**Written problem 1**
Reproduce word for word the stretch of the ELSA page from "Deep LearningELSA" through "of spatial attention.".
**Written problem 2**
Rewrite the stretch of the records from the line containing "You are a computer-use agent." through the end of the records, replacing "search icon" with "magnifying glass icon" and changing nothing else. Give only those lines, and leave the pictures out.

**Source passage**

* START *

The official implementation of ELSA: Enhanced Local Self-Attention for Vision Transformer

Related tags

Deep LearningELSA
Overview

ELSA: Enhanced Local Self-Attention for Vision Transformer

By Jingkai Zhou, Pichao Wang*, Fan Wang, Qiong Liu, Hao Li, Rong Jin

This repo is the official implementation of "ELSA: Enhanced Local Self-Attention for Vision Transformer".

Introduction

Self-attention is powerful in modeling long-range dependencies, but it is weak in local finer-level feature learning. As shown in Figure 1, the performance of local self-attention (LSA) is just on par with convolution and inferior to dynamic filters, which puzzles researchers on whether to use LSA or its counterparts, which one is better, and what makes LSA mediocre. In this work, we comprehensively investigate LSA and its counterparts. We find that the devil lies in the generation and application of spatial attention.

Based on these findings, we propose the enhanced local self-attention (ELSA) with Hadamard attention and the ghost head, as illustrated in Figure 2. Experiments demonstrate the effectiveness of ELSA. Without architecture / hyperparameter modification, The use of ELSA in drop-in replacement boosts baseline methods consistently in both upstream and downstream tasks.

Please refer to our paper for more details.

Model zoo

ImageNet Classification

Model #Params Pretrain Resolution Top1 Acc Download
ELSA-Swin-T 28M ImageNet 1K 224 82.7 google / baidu
ELSA-Swin-S 53M ImageNet 1K 224 83.5 google / baidu
ELSA-Swin-B 93M ImageNet 1K 224 84.0 google / baidu

COCO Object Detection

Backbone Method Pretrain Lr Schd Box mAP Mask mAP #Params Download
ELSA-Swin-T Mask R-CNN ImageNet-1K 1x 45.7 41.1 49M google / baidu
ELSA-Swin-T Mask R-CNN ImageNet-1K 3x 47.5 42.7 49M google / baidu
ELSA-Swin-S Mask R-CNN ImageNet-1K 1x 48.3 43.0 72M google / baidu
ELSA-Swin-S Mask R-CNN ImageNet-1K 3x 49.2 43.6 72M google / baidu
ELSA-Swin-T Cascade Mask R-CNN ImageNet-1K 1x 49.8 43.0 86M google / baidu
ELSA-Swin-T Cascade Mask R-CNN ImageNet-1K 3x 51.0 44.2 86M google / baidu
ELSA-Swin-S Cascade Mask R-CNN ImageNet-1K 1x 51.6 44.4 110M google / baidu
ELSA-Swin-S Cascade Mask R-CNN ImageNet-1K 3x 52.3 45.2 110M google / baidu

ADE20K Semantic Segmentation

Backbone Method Pretrain Crop Size Lr Schd mIoU (ms+flip) #Params Download
ELSA-Swin-T UPerNet ImageNet-1K 512x512 160K 47.9 61M google / baidu
ELSA-Swin-S UperNet ImageNet-1K 512x512 160K 50.4 85M google / baidu

Install

  • Clone this repo:
git clone https://github.com/damo-cv/ELSA.git elsa
cd elsa
  • Create a conda virtual environment and activate it:
conda create -n elsa python=3.7 -y
conda activate elsa
  • Install PyTorch==1.8.0 and torchvision==0.9.0 with CUDA==10.1:
conda install pytorch==1.8.0 torchvision==0.9.0 cudatoolkit=10.1 -c pytorch
git clone https://github.com/NVIDIA/apex
cd apex
pip install -v --disable-pip-version-check --no-cache-dir --global-option="--cpp_ext" --global-option="--cuda_ext" ./
cd ../
  • Install mmcv-full==1.3.0
pip install mmcv-full==1.3.0 -f https://download.openmmlab.com/mmcv/dist/cu101/torch1.8.0/index.html
  • Install other requirements:
pip install -r requirements.txt
  • Install mmdet and mmseg:
cd ./det
pip install -v -e .

* END *

(Data pulled from a collection)

* START *

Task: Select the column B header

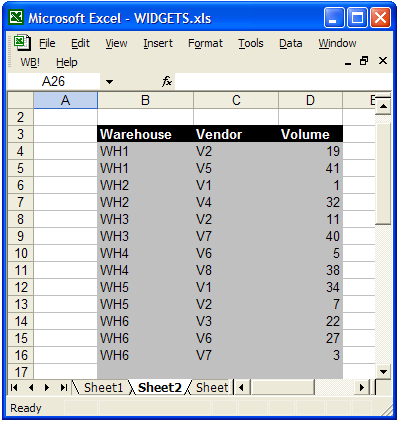Action: point(145,100)
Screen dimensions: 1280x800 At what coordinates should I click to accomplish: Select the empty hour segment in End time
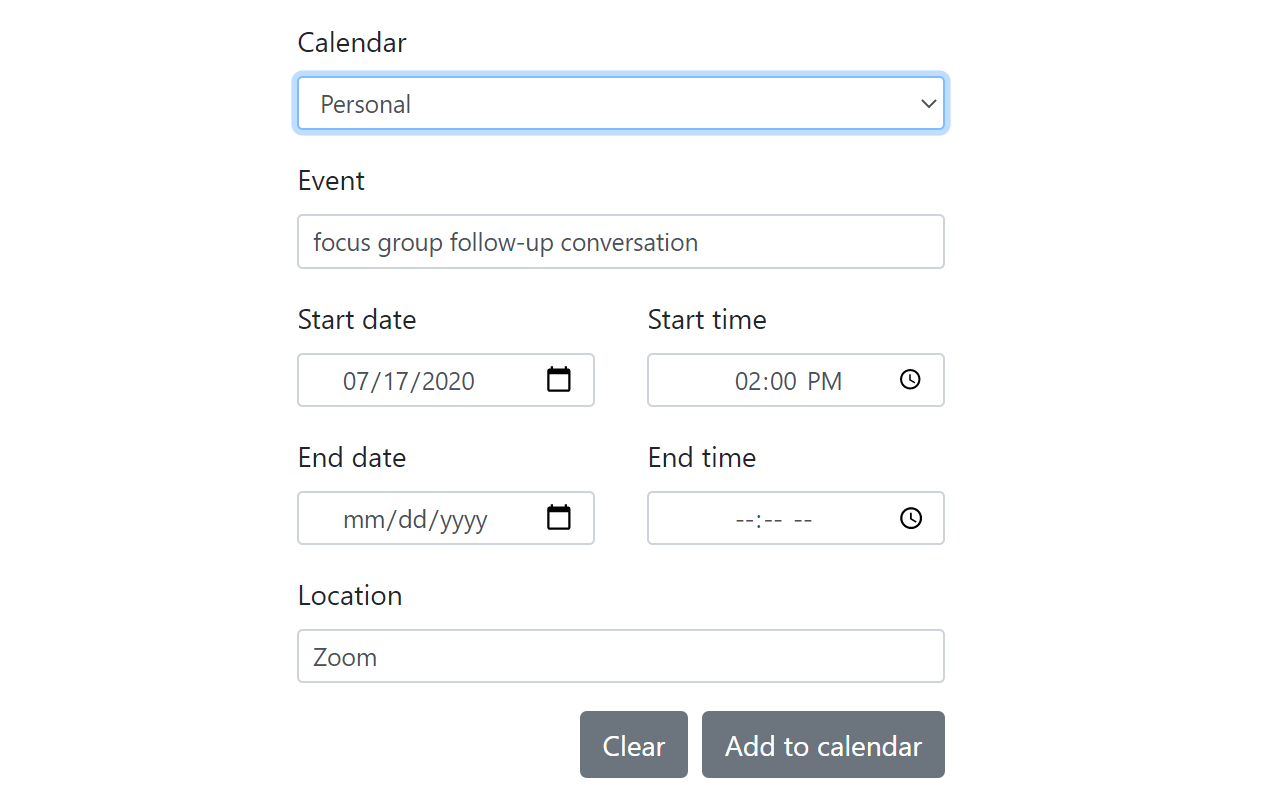(745, 520)
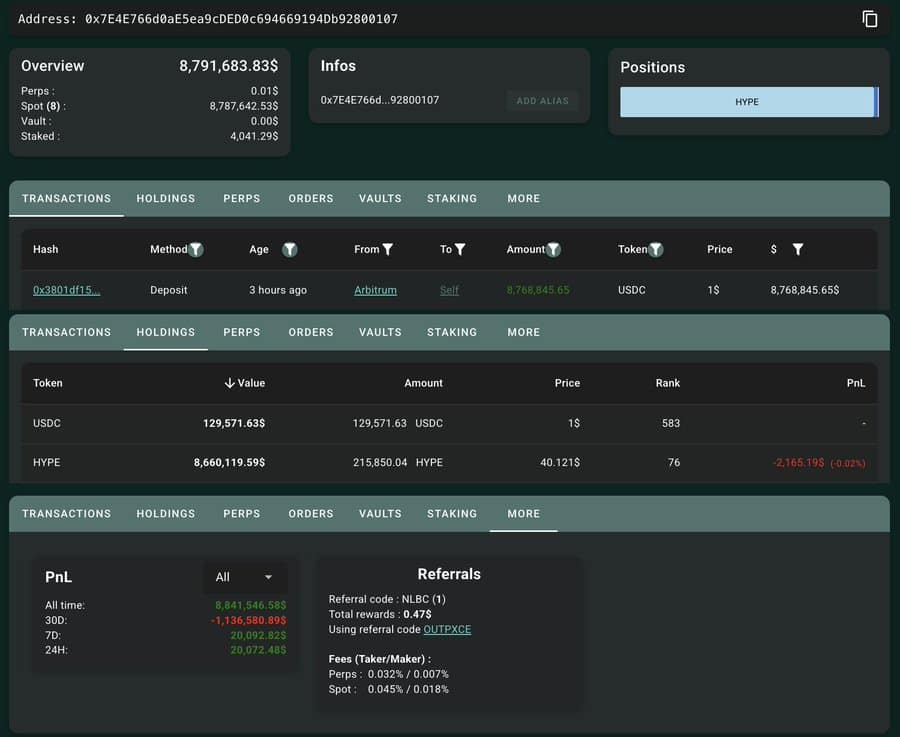Image resolution: width=900 pixels, height=737 pixels.
Task: Click the dollar value column filter funnel
Action: (x=798, y=249)
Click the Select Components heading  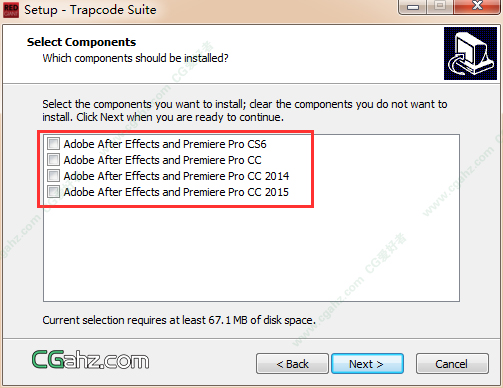click(x=81, y=42)
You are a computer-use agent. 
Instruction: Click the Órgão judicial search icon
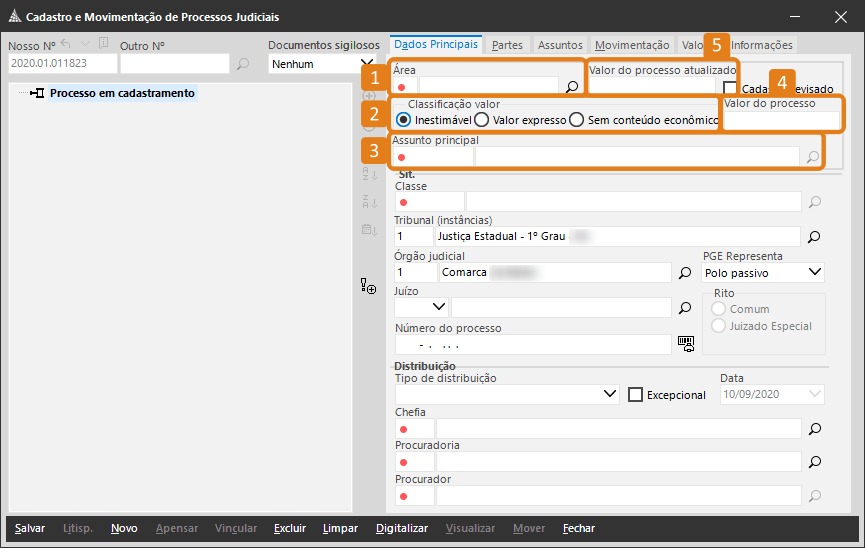tap(685, 272)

* END *

**Correct response 1**
Deep LearningELSA
Overview

ELSA: Enhanced Local Self-Attention for Vision Transformer

By Jingkai Zhou, Pichao Wang*, Fan Wang, Qiong Liu, Hao Li, Rong Jin

This repo is the official implementation of "ELSA: Enhanced Local Self-Attention for Vision Transformer".

Introduction

Self-attention is powerful in modeling long-range dependencies, but it is weak in local finer-level feature learning. As shown in Figure 1, the performance of local self-attention (LSA) is just on par with convolution and inferior to dynamic filters, which puzzles researchers on whether to use LSA or its counterparts, which one is better, and what makes LSA mediocre. In this work, we comprehensively investigate LSA and its counterparts. We find that the devil lies in the generation and application of spatial attention.

**Correct response 2**
You are a computer-use agent. 
Instruction: Click the Órgão judicial magnifying glass icon
tap(685, 272)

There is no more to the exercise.